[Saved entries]
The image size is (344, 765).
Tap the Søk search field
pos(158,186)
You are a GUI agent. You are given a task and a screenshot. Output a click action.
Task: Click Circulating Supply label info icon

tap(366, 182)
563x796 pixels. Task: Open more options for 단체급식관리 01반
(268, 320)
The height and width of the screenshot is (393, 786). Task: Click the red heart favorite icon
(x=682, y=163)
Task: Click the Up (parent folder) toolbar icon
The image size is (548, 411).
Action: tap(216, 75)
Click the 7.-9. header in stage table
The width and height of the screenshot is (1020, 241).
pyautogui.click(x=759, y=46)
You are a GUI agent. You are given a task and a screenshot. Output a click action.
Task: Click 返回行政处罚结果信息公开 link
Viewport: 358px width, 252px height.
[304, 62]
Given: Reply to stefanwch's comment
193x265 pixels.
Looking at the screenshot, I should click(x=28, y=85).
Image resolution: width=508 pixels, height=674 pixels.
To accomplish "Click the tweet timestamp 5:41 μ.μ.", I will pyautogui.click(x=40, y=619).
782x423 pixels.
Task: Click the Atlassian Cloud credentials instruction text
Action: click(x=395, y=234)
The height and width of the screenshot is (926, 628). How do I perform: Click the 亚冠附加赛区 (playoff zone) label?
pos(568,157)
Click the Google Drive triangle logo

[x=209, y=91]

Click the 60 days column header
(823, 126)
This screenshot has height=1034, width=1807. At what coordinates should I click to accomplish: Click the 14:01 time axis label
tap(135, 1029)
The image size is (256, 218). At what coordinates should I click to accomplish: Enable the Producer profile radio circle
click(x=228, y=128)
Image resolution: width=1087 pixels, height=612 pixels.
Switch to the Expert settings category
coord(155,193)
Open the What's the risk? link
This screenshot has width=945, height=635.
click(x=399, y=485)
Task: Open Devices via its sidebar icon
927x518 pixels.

> [Assignment]
Output each record precisely as given.

> [Task result]
The image size is (344, 765).
Tap the Søk search field
pos(158,186)
You are a GUI agent. You are given a task and a screenshot. Output a click action.
Task: Click Circulating Supply label info icon

tap(366, 182)
563x796 pixels. Task: Open more options for 단체급식관리 01반
(268, 320)
The height and width of the screenshot is (393, 786). Task: Click the red heart favorite icon
(x=682, y=163)
Task: Click the Up (parent folder) toolbar icon
The image size is (548, 411).
Action: tap(216, 75)
Click the 7.-9. header in stage table
The width and height of the screenshot is (1020, 241).
pyautogui.click(x=759, y=46)
You are a GUI agent. You are given a task and a screenshot. Output a click action.
Task: Click 返回行政处罚结果信息公开 link
Viewport: 358px width, 252px height.
[304, 62]
Given: Reply to stefanwch's comment
193x265 pixels.
Looking at the screenshot, I should click(x=28, y=85).
Image resolution: width=508 pixels, height=674 pixels.
To accomplish "Click the tweet timestamp 5:41 μ.μ.", I will pyautogui.click(x=40, y=619).
782x423 pixels.
Task: Click the Atlassian Cloud credentials instruction text
Action: click(x=395, y=234)
The height and width of the screenshot is (926, 628). How do I perform: Click the 亚冠附加赛区 (playoff zone) label?
pos(568,157)
Click the Google Drive triangle logo

[x=209, y=91]

Click the 60 days column header
(823, 126)
This screenshot has height=1034, width=1807. At what coordinates should I click to accomplish: Click the 14:01 time axis label
tap(135, 1029)
The image size is (256, 218). At what coordinates should I click to accomplish: Enable the Producer profile radio circle
click(x=228, y=128)
Image resolution: width=1087 pixels, height=612 pixels.
Switch to the Expert settings category
coord(155,193)
Open the What's the risk? link
This screenshot has width=945, height=635.
click(x=399, y=485)
Task: Open Devices via its sidebar icon
927x518 pixels.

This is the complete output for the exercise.